**DIRECTIONS:** Only one span of the listing below should come back. It runs from the line with "The height and width of the screenshot is (789, 1512)." through the line with "The width and height of the screenshot is (1372, 894).", and each of its lines must be reproduced exactly.

**INFORMATION:**
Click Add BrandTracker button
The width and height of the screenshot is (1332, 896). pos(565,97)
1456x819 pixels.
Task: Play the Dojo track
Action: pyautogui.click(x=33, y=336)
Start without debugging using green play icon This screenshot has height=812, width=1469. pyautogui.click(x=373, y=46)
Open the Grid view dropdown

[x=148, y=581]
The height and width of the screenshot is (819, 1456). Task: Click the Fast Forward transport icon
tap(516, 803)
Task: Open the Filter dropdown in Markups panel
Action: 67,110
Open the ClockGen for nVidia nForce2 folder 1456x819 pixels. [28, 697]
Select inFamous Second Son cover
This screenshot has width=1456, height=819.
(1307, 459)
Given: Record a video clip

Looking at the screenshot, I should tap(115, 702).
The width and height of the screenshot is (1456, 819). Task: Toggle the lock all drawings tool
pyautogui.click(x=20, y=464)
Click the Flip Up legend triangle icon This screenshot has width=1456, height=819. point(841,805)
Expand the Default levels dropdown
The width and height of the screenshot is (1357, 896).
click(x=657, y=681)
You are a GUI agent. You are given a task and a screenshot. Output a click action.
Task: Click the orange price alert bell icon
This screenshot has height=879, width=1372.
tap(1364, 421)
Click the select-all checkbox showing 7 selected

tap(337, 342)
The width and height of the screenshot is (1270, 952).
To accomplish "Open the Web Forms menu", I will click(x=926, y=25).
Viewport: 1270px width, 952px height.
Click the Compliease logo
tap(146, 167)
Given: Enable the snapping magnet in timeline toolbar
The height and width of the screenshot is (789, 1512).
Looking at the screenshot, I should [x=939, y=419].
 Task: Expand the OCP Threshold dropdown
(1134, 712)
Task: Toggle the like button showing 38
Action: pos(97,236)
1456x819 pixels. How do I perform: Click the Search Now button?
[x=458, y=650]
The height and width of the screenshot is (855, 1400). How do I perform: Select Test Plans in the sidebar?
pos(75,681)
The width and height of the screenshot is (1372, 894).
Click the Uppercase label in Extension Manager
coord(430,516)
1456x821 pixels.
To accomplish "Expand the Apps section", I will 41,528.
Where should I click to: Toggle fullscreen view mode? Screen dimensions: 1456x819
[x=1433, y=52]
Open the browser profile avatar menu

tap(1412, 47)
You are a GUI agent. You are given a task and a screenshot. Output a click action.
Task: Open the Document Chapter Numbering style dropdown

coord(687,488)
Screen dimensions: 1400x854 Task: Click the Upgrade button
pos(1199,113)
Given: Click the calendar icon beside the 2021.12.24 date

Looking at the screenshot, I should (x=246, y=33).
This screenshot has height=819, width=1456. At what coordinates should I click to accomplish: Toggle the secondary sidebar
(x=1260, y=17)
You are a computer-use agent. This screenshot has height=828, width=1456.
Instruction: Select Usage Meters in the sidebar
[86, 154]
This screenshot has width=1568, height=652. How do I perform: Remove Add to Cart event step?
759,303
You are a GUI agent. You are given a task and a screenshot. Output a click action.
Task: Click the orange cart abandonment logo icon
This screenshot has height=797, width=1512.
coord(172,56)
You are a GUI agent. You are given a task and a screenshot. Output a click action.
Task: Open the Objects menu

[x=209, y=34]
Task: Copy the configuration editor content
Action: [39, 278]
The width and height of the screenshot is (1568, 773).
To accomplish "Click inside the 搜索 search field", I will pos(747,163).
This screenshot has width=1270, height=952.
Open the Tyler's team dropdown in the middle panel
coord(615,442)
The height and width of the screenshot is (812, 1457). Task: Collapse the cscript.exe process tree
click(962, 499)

**RESULT OF THE EXERCISE:**
The height and width of the screenshot is (789, 1512).
Looking at the screenshot, I should [x=939, y=419].
 Task: Expand the OCP Threshold dropdown
(1134, 712)
Task: Toggle the like button showing 38
Action: pos(97,236)
1456x819 pixels. How do I perform: Click the Search Now button?
[x=458, y=650]
The height and width of the screenshot is (855, 1400). How do I perform: Select Test Plans in the sidebar?
pos(75,681)
The width and height of the screenshot is (1372, 894).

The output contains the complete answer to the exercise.